Pour l’art, la loi de la majorité est un artifice dangereux, car au fond il implique le mépris de l’autre qui ne saurait penser par lui-même. Il est temps de chasser les marchands du temple et Dieu sait qu’il y en a, charlatans en plus.

Et pourquoi le choix d’une culture intelligente et digeste devrait céder le pas à une culture indigente et indigeste ? Il n’y a pas de raison !

Il y a certains concerts, festivals et spectacles qui sont un crime contre la Guadeloupe. Et ce qui est terrible c’est que l’argent public y a contribué. Horreur !

Quand on fait le tour des institutions culturelles, médiathèques, centres culturels qui devraient dispenser la qualité, il est décevant de voir la faible qualité des spectacles publics à croire que toutes les graines semées n’ont pas produit de fruits savoureux. Une salle de spectacle culturelle ne doit pas se réclamer du principe d’une marchandise à vendre.

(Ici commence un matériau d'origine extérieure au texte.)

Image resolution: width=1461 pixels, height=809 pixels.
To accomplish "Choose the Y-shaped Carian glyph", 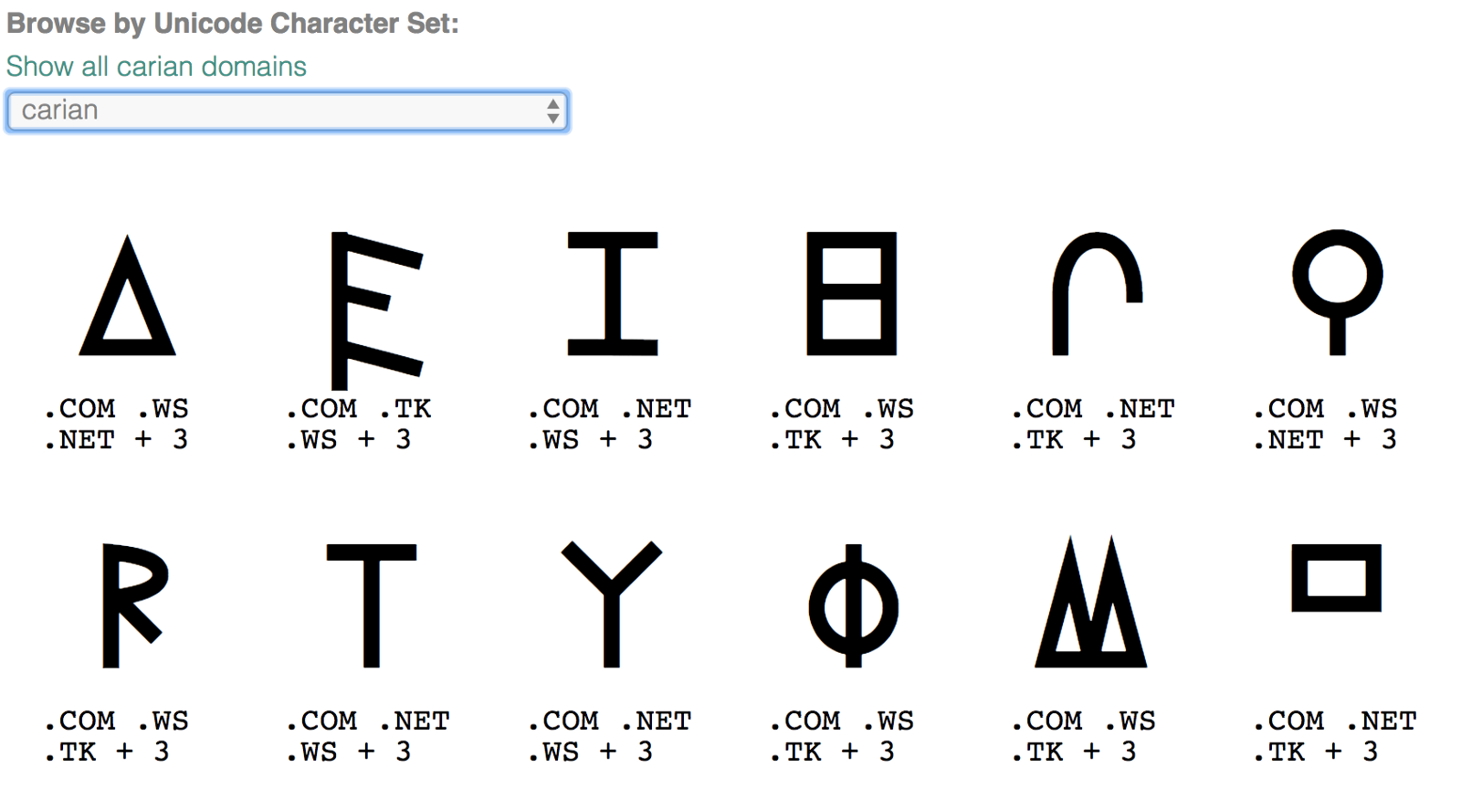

Il y a une dichotomie entre ce qui est offert gratuitement par les collectivités dont c’est la mission et ce qui est proposé par les lieux de spectacles subventionnés. A croire qu’il y a un cocu et un tricheur. Il y a comme un défaut d’adéquation et il y a longtemps que cela dure.

Le Centre des Arts suit une courbe de plus et une autre de moins, un coup superbe et un coup raté ; ça n’arrange pas la moyenne. L’Artchipel tire son épingle du jeu, mais souffre de l’exiguïté de sa salle et de sa distance par rapport au bassin de population principal. Les nouvelles salles, le Moule, le Lamentin, ont de l’ambition mais pas encore assez de moyens. Les festivals eux, sont fait de plus et de moins, et les programmes sont souvent incohérents et peu attrayants considérées la richesse culturelle disponible de la Caraïbe et de l’Amérique du Nord et du Sud.

Par exemple quelle était la dernière proposition brésilienne, quelle que soit la discipline?

Et pourtant ? L’Amérique du Nord, l’Europe, l’Afrique, l’Asie fourmillent d’artistes dont la qualité ouvrirait nos esprits car ils sont dans la même donne socio-historique que le nôtre.

Concordance et Alternance sont les cordes de résonance dont il faut jouer.

Une étiquette ne suffit pas il faut que la matière soit riche. Faire appel aux artistes locaux est plus que nécessaire mais la prise en main doit être réconfortante et respectueuse.

Faire venir à grand frais un artiste même célèbre plus de trois fois est une aberration comme celle de la grenouille qui veut être plus grosse que le bœuf.

Il y a tant d’artistes d’ailleurs qui correspondraient aux recherches non encore accouchées de nos artistes. Séminaires, résidences, séjours culturels peaufineraient la sensibilité artistique de nos auteurs curieux et qui se sentent hors-courant.

Des assises de la culture dispensée sont à l’ordre du jour. Le rôle des médias est hyper important.